Remote Work and Information Security Policy Exceptions
There is a well-known metric included in risk assessments known as the Annualized Rate of Occurrence, or ARO. Risk events have varying AROs depending on the frequency with which they are expected to occur. Many risk events have AROs that are so low, meaning that the event is so unlikely to occur, that an organization may not have a formal, documented policy or procedure (such as Pandemic Response) that describes how the organization will react or account for the impact of such an event.

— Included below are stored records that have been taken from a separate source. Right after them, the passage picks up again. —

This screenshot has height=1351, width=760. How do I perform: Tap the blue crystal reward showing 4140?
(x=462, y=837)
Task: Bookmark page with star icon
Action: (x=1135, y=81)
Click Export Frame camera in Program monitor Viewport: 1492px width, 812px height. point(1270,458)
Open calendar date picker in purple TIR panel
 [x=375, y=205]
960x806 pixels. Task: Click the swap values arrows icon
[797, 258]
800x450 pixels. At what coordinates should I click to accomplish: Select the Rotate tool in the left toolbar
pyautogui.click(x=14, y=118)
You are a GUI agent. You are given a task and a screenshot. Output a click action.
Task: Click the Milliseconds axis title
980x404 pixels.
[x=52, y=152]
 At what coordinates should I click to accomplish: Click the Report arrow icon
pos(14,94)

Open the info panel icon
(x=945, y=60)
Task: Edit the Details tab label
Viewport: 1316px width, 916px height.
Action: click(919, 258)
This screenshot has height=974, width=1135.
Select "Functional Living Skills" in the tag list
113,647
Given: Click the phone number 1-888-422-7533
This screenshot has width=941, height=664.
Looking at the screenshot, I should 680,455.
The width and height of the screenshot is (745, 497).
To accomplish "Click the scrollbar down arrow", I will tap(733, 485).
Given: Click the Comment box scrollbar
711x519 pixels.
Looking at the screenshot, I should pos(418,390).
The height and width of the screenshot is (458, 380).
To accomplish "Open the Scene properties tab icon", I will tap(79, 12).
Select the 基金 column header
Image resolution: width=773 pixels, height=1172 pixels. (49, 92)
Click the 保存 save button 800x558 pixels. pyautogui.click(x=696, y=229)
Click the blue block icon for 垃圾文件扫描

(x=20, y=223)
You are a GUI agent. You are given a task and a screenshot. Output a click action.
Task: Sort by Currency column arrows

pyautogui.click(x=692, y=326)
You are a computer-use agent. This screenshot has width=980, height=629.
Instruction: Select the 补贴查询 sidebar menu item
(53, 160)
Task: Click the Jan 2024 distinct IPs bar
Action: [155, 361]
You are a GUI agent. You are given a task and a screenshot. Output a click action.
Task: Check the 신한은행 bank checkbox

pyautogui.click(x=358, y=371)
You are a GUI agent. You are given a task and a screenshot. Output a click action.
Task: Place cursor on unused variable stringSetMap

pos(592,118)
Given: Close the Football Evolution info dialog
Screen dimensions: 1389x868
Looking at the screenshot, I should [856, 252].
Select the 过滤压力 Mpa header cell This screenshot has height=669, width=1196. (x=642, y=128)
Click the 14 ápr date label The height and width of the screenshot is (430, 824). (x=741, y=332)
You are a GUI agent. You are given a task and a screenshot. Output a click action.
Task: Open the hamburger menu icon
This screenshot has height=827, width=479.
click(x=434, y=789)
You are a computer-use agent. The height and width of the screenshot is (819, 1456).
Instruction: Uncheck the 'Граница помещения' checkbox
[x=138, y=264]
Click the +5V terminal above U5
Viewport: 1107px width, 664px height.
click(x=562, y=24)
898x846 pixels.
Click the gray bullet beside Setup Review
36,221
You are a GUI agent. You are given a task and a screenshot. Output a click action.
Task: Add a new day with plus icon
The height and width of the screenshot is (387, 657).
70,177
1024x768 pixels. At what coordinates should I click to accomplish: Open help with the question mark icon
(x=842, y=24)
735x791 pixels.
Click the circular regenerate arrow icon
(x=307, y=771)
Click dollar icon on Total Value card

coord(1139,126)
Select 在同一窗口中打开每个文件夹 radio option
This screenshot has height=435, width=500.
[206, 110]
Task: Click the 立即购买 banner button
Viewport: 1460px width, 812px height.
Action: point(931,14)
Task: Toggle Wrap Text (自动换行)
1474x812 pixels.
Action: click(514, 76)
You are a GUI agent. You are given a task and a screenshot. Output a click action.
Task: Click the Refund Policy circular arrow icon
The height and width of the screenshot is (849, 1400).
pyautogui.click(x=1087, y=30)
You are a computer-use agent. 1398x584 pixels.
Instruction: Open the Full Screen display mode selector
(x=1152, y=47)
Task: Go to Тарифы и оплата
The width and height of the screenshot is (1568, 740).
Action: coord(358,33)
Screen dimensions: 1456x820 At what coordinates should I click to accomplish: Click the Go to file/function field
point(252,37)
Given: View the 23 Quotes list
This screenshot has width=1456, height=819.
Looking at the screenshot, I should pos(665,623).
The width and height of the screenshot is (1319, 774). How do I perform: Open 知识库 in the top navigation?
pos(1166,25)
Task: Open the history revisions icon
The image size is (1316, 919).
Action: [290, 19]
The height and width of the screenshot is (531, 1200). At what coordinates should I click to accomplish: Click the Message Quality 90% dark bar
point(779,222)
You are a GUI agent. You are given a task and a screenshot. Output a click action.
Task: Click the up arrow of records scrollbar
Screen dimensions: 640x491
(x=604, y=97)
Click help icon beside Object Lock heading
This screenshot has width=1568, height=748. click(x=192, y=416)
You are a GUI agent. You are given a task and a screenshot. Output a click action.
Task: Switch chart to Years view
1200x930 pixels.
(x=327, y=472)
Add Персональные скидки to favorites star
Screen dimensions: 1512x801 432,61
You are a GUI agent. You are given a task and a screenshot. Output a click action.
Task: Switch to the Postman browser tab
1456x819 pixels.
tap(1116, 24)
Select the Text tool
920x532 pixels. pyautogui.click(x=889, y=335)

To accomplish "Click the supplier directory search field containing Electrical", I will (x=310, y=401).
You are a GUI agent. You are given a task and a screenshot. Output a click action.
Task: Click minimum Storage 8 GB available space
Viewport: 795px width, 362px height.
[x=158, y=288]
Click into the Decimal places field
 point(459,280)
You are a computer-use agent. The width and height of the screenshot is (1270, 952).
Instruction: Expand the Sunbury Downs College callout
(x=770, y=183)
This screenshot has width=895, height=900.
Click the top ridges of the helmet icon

For many, COVID-19 is just such an event. As a result, various requirements of Information Security Policies and Procedures may be unable to be met based on the fundamental and rapid change in operations that has occurred over recent weeks. As a result of mobilizing a global remote workforce, changes to supply chains, and the general lack of availability of IT support personnel to focus on routine operational tasks, many have been left wondering how they are going to ensure compliance during this time.
One important action every organization should take as exceptions are identified is to document them.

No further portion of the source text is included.